Hi team,
We are using below method to identify if a paragraph belogs to TOC.
public boolean isNodeTypeTOC(Paragraph paragraph, DocumentData data) {
for (Field field : paragraph.getRange().getFields()) {
if (Objects.equals(field.getType(), FieldType.FIELD_TOC)) {
return true;
}
}
return false;
}
This is not working for all paragraphs of TOC. In attached document only first paragraph of TOC ( DEFINITIONS AND INTERPRETATION) is identified as TOC and rest are not identified at TOC.
test.docx (63.2 KB)
@SATISHSATYAEESH Paragraph in the TOC are formatted with TOC1…TOC9 styles.
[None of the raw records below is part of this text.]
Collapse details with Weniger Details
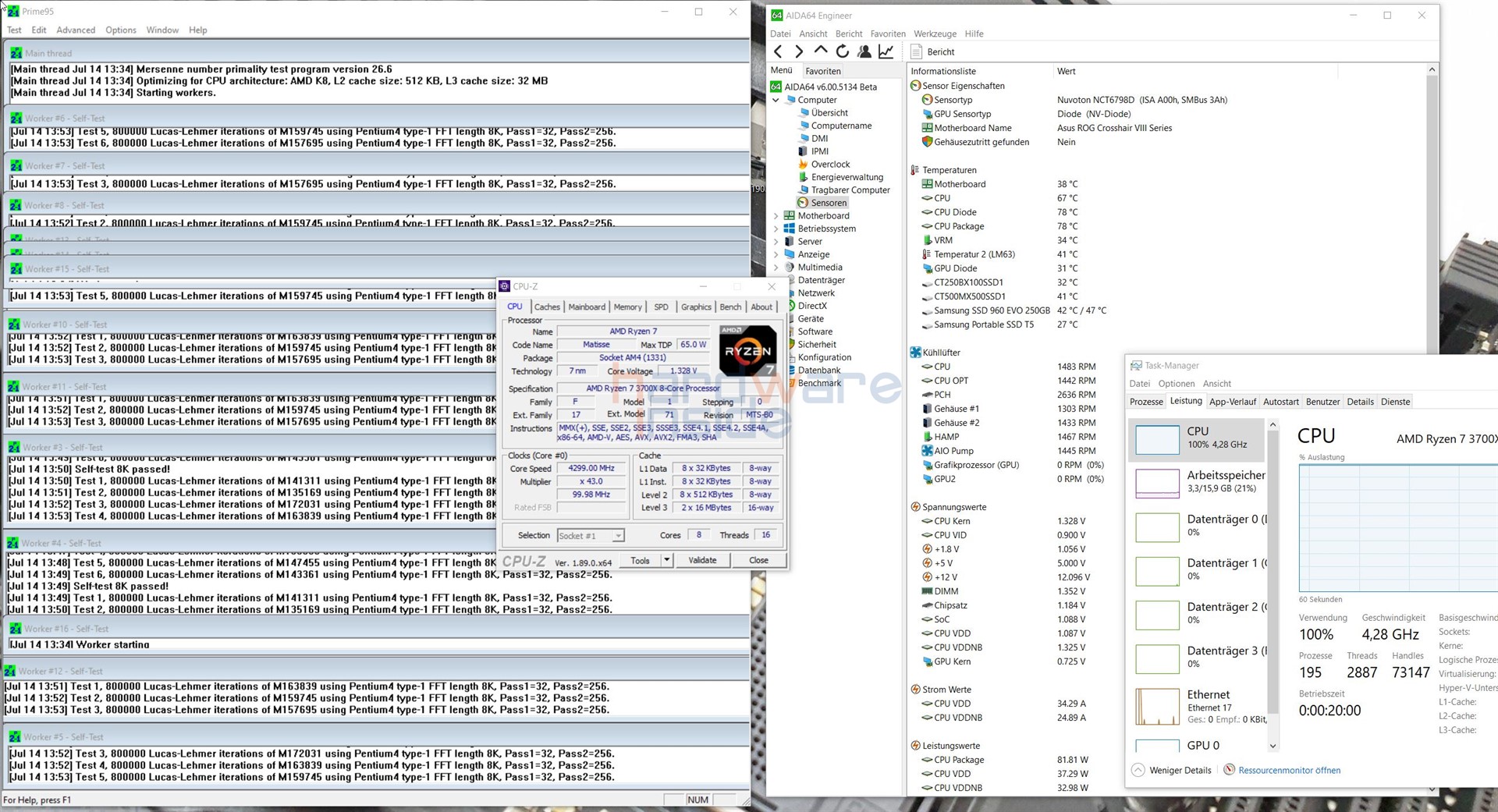The width and height of the screenshot is (1498, 812). pos(1180,771)
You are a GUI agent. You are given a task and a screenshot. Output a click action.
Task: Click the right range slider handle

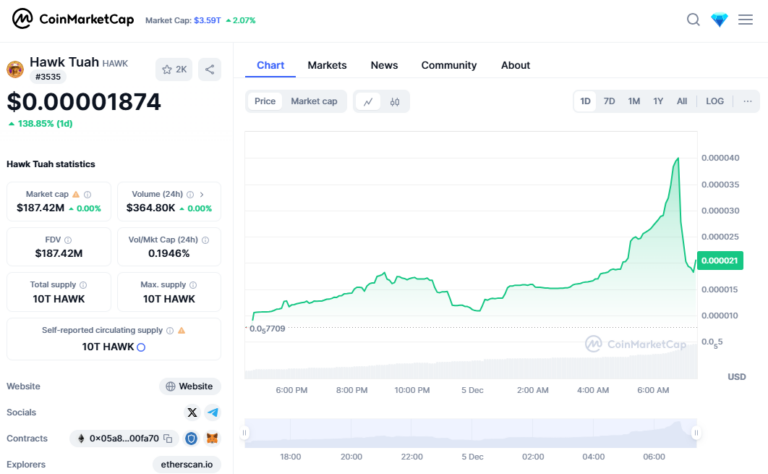696,433
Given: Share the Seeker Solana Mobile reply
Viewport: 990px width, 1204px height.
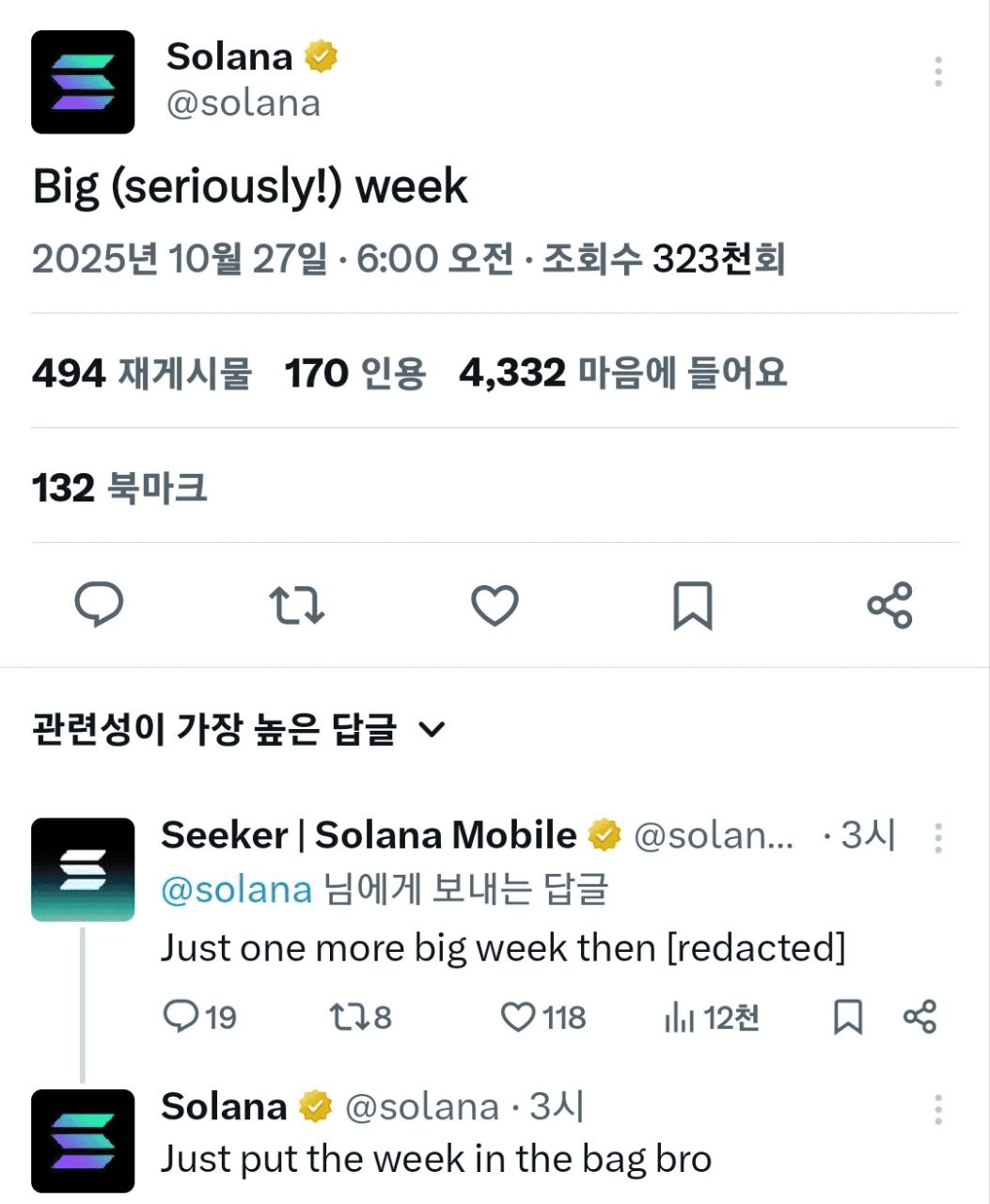Looking at the screenshot, I should click(919, 1017).
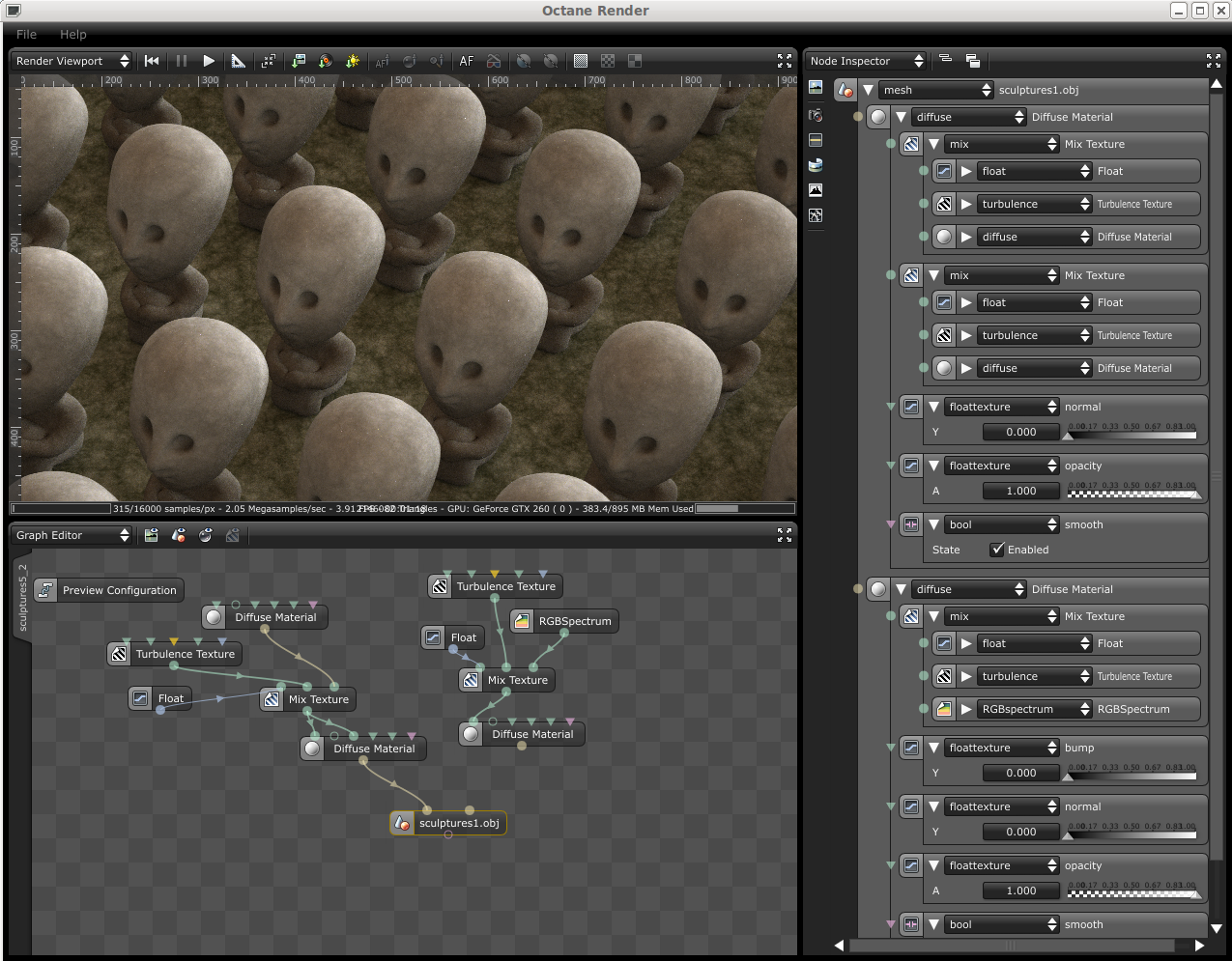This screenshot has height=961, width=1232.
Task: Click the bump value slider bar
Action: [1132, 774]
So you can use the following code to identify paragraphs in the TOC:
List<Integer> tocStyles = new ArrayList<Integer>();
tocStyles.add(StyleIdentifier.TOC_1);
tocStyles.add(StyleIdentifier.TOC_2);
tocStyles.add(StyleIdentifier.TOC_3);
tocStyles.add(StyleIdentifier.TOC_4);
tocStyles.add(StyleIdentifier.TOC_5);
tocStyles.add(StyleIdentifier.TOC_6);
tocStyles.add(StyleIdentifier.TOC_7);
tocStyles.add(StyleIdentifier.TOC_8);
tocStyles.add(StyleIdentifier.TOC_9);
Document doc = new Document("C:\\Temp\\in.docx");
for (Paragraph p : (Iterable<Paragraph>)doc.getChildNodes(NodeType.PARAGRAPH, true))
{
boolean isTocParagraph = tocStyles.contains(p.getParagraphFormat().getStyleIdentifier());
if (isTocParagraph)
System.out.println(p.toString(SaveFormat.TEXT).trim());
}